O reconhecimento do Estado da Palestina
Por outro lado, o facto político internacional marcante dos últimos dias é o reconhecimento do Estado da Palestina por parte de um conjunto de países tradicionalmente próximos de Israel, e como parte de um movimento alargado coincidente com a 80ª Assembleia Geral das Nações Unidas. Com efeito, para além de Portugal, França e Reino Unido, cujo reconhecimento concentrou mais o nosso espaço mediático, também o Canadá, a Austrália, a Bélgica, Luxemburgo, Malta e Mónaco o fizeram.
Dir-se-á: é uma vitória de Pirro. E, com efeito, este movimento de reconhecimento soa um pouco a too little, too late. Por um lado, tal reconhecimento já era amplamente maioritário entre os países membros da ONU, rondando agora os 80% o número de países que reconhecem a Palestina. E, como tem sido notado, ele de nada servirá se não for acompanhado pelos mecanismos políticos efetivos capazes de condicionar Israel de tal forma que sejam capazes de travar um genocídio cuja existência, já antes defendida pela associação internacional de académicos na área dos estudos sobre o genocídio, a ONU veio agora confirmar. Ou, já agora, da dotação das condições políticas e materiais para que tal Estado venha verdadeiramente a tornar-se efetivo.

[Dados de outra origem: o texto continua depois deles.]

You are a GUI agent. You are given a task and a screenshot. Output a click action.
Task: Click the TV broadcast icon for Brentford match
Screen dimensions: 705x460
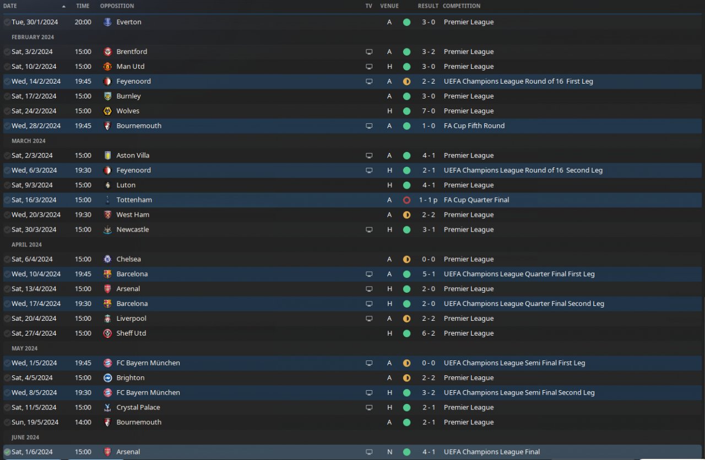coord(369,52)
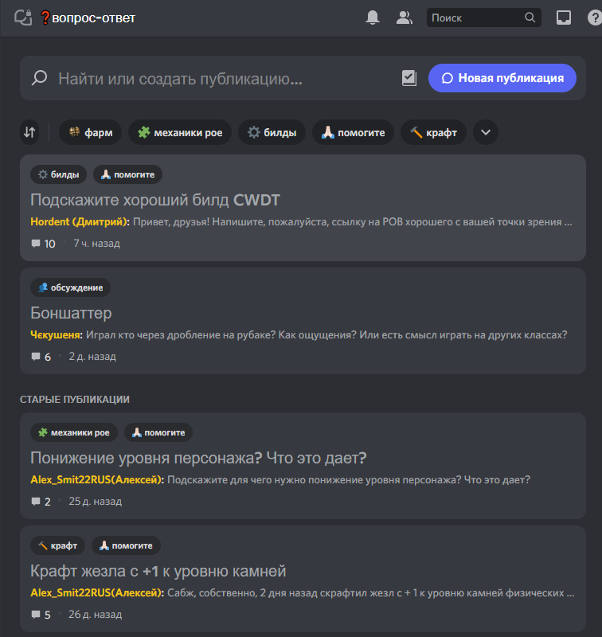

Mas, como reafirmou António Guterres, o reconhecimento do Estado da Palestina é um direito. Um direito evidentemente frágil e mais do que condicionado pela caução dada pelos EUA a Israel para que continue a agir impunemente em Gaza. Até agora, a força despudorada tem-se sobreposto totalmente a qualquer direito. Mas esperemos que este passo simbólico se faça em breve acompanhar da coragem política para traçar o retorno urgente à paz.